[Screenshot grounding data]

....................

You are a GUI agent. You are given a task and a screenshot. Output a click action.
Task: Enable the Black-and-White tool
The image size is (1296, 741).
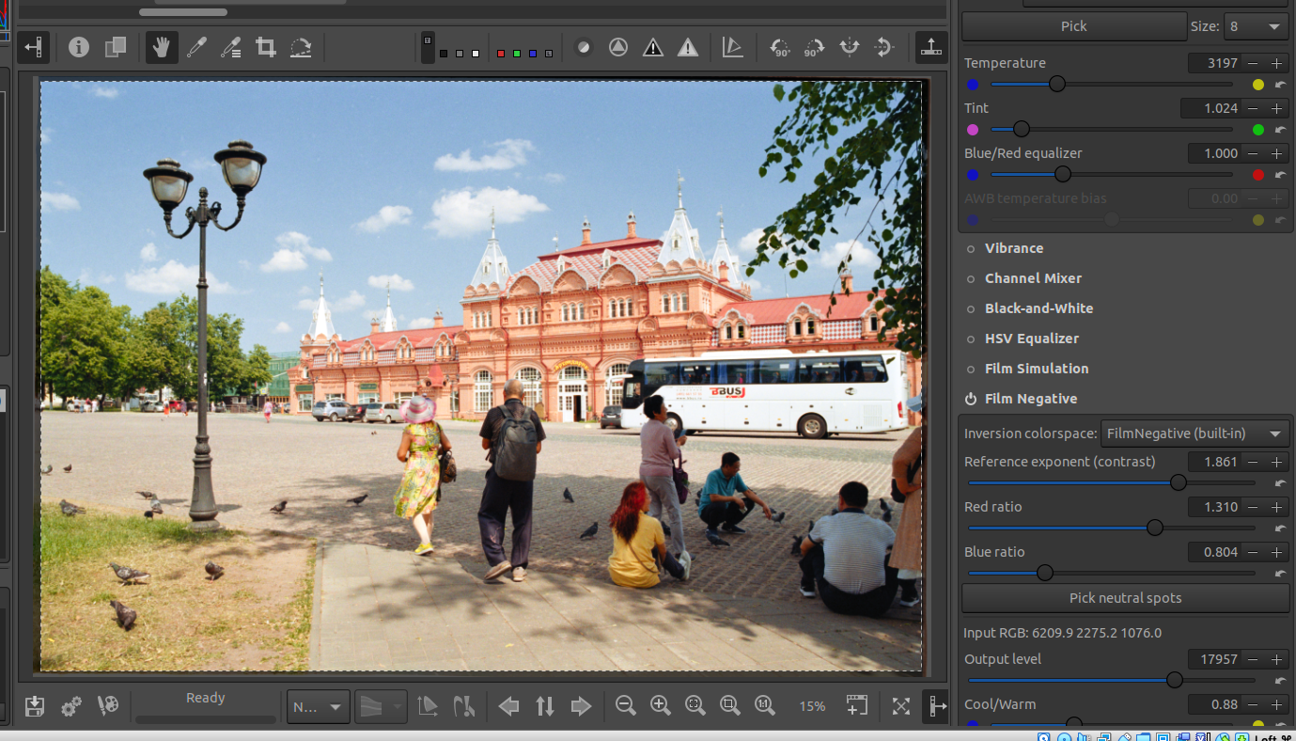[971, 308]
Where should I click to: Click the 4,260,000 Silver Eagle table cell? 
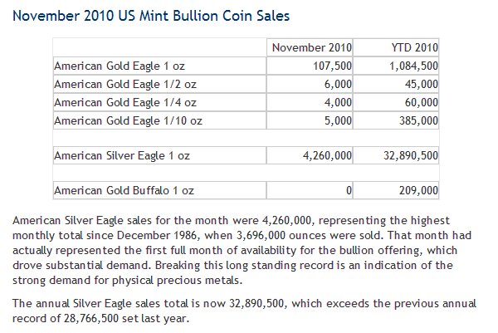(x=324, y=155)
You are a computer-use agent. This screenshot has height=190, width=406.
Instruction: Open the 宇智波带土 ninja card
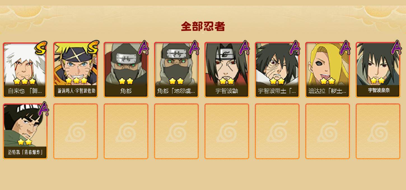click(x=277, y=70)
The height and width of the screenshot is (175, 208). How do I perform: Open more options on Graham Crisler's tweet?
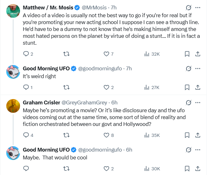pyautogui.click(x=198, y=103)
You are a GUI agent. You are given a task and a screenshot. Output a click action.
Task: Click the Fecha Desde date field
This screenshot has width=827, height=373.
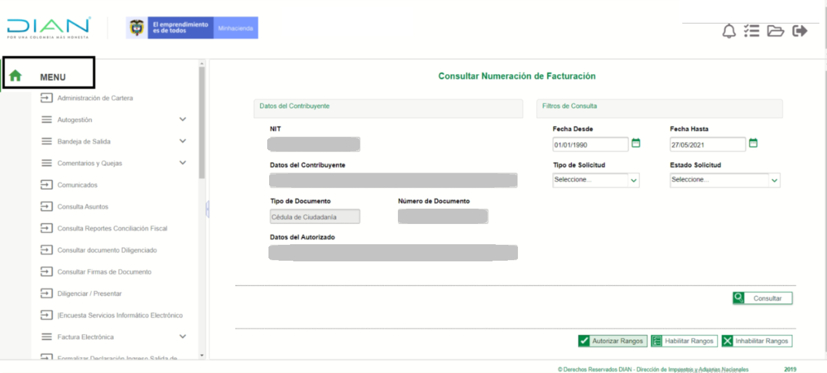[590, 145]
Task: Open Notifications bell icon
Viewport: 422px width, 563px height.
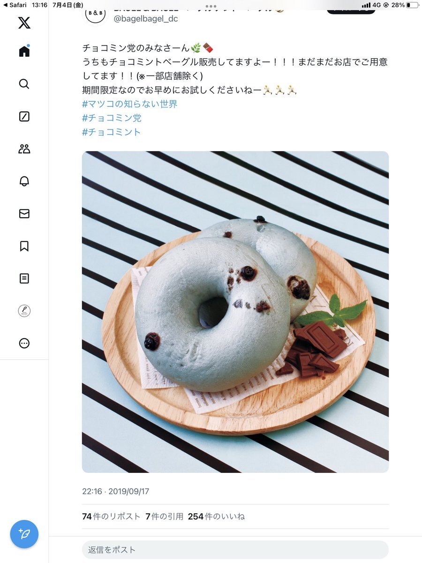Action: pos(24,181)

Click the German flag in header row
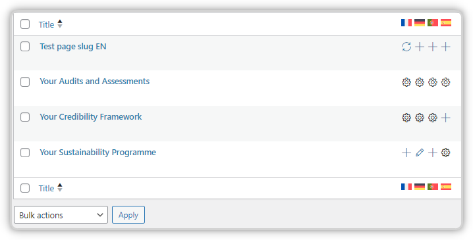click(x=420, y=22)
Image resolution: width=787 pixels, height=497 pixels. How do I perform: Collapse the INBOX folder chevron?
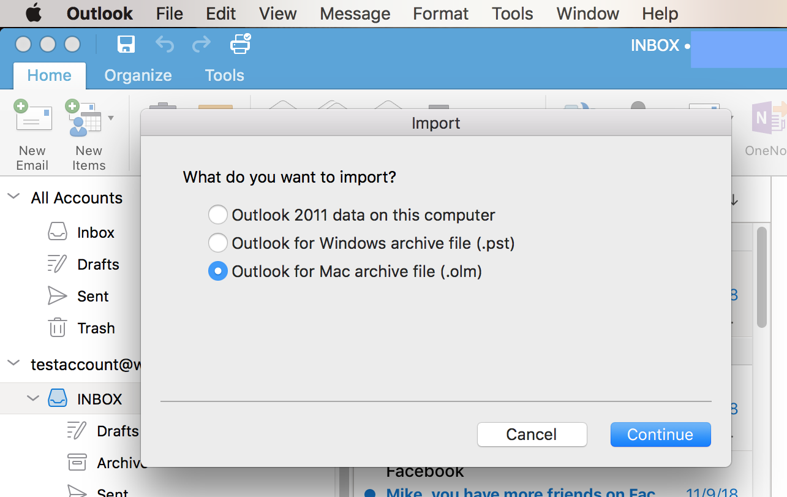tap(32, 399)
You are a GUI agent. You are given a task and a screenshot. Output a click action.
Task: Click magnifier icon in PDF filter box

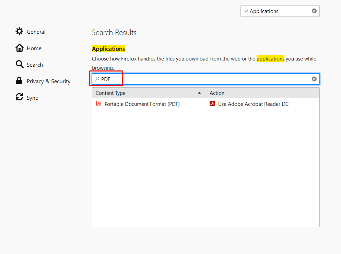coord(97,79)
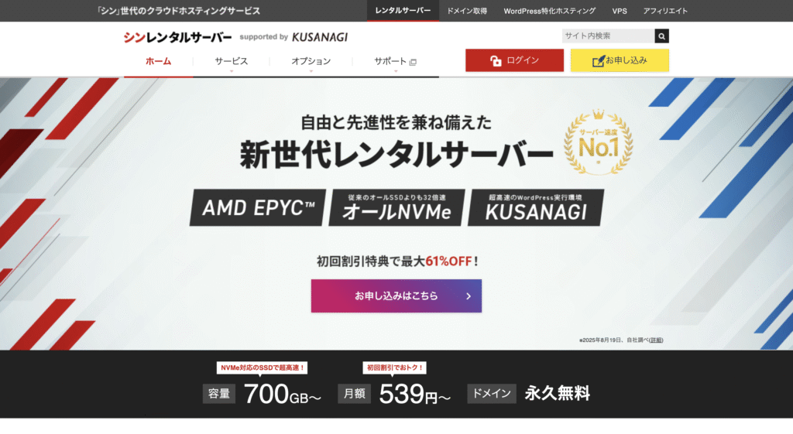Select the ホーム navigation tab
Screen dimensions: 793x434
pyautogui.click(x=158, y=61)
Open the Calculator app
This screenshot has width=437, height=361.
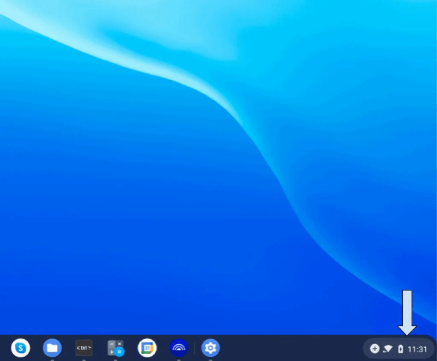coord(115,348)
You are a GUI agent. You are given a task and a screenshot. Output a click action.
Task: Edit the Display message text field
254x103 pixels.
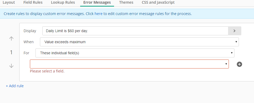click(x=135, y=31)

....................

Task directions :: The response must consist of the entries above exactly as they stand, minus any pictures.

Your response ::
You are a GUI agent. You are given a task and a screenshot. Output a click action.
Task: Enable the Black-and-White tool
The image size is (1296, 741).
[971, 308]
Where should I click to: Click the 4,260,000 Silver Eagle table cell? 
(x=324, y=155)
You are a computer-use agent. This screenshot has height=190, width=406.
Instruction: Open the 宇智波带土 ninja card
click(x=277, y=70)
The height and width of the screenshot is (175, 208). How do I perform: Open more options on Graham Crisler's tweet?
pyautogui.click(x=198, y=103)
You are a GUI agent. You are given a task and a screenshot. Output a click action.
Task: Click the Fecha Desde date field
This screenshot has width=827, height=373.
[590, 145]
Task: Open Notifications bell icon
Viewport: 422px width, 563px height.
Action: pos(24,181)

Click the German flag in header row
click(x=420, y=22)
Image resolution: width=787 pixels, height=497 pixels. How do I perform: Collapse the INBOX folder chevron?
tap(32, 399)
You are a GUI agent. You are given a task and a screenshot. Output a click action.
Task: Click magnifier icon in PDF filter box

coord(97,79)
Select the ホーム navigation tab
Screen dimensions: 793x434
pyautogui.click(x=158, y=61)
Open the Calculator app
This screenshot has width=437, height=361.
coord(115,348)
You are a GUI agent. You are given a task and a screenshot. Output a click action.
Task: Edit the Display message text field
254x103 pixels.
click(x=135, y=31)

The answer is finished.